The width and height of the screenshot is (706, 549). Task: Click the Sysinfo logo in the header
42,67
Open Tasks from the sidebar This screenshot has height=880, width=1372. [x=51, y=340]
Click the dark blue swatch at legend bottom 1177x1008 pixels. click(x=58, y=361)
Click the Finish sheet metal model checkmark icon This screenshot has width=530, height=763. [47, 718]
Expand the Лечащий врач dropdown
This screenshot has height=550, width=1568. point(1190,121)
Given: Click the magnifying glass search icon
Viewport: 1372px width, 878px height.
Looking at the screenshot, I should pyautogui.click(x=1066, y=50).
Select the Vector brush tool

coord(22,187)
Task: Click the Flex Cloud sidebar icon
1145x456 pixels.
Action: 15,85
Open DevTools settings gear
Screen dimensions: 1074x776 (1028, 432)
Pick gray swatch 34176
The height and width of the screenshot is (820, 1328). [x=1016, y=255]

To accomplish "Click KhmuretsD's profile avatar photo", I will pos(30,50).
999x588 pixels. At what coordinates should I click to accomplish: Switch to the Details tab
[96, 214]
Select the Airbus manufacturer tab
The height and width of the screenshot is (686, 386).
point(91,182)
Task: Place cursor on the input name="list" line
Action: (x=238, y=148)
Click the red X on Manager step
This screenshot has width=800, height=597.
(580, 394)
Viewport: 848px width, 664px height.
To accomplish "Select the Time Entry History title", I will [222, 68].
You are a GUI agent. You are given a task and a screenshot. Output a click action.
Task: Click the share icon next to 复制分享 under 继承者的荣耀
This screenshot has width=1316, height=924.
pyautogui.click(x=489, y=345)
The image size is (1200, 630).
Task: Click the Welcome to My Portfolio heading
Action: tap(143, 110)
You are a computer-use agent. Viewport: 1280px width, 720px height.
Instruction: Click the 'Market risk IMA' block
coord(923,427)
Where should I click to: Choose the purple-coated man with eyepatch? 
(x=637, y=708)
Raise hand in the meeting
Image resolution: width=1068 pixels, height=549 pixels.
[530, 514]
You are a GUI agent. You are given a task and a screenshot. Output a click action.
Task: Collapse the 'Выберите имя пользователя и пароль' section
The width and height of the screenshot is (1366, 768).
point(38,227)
● ● ●
AIM OF THE TASK: Throughout the material above, find lines holding the word "sidebar", then copy them.

FINISHED TASK:
Open Tasks from the sidebar This screenshot has height=880, width=1372. [x=51, y=340]
Task: Click the Flex Cloud sidebar icon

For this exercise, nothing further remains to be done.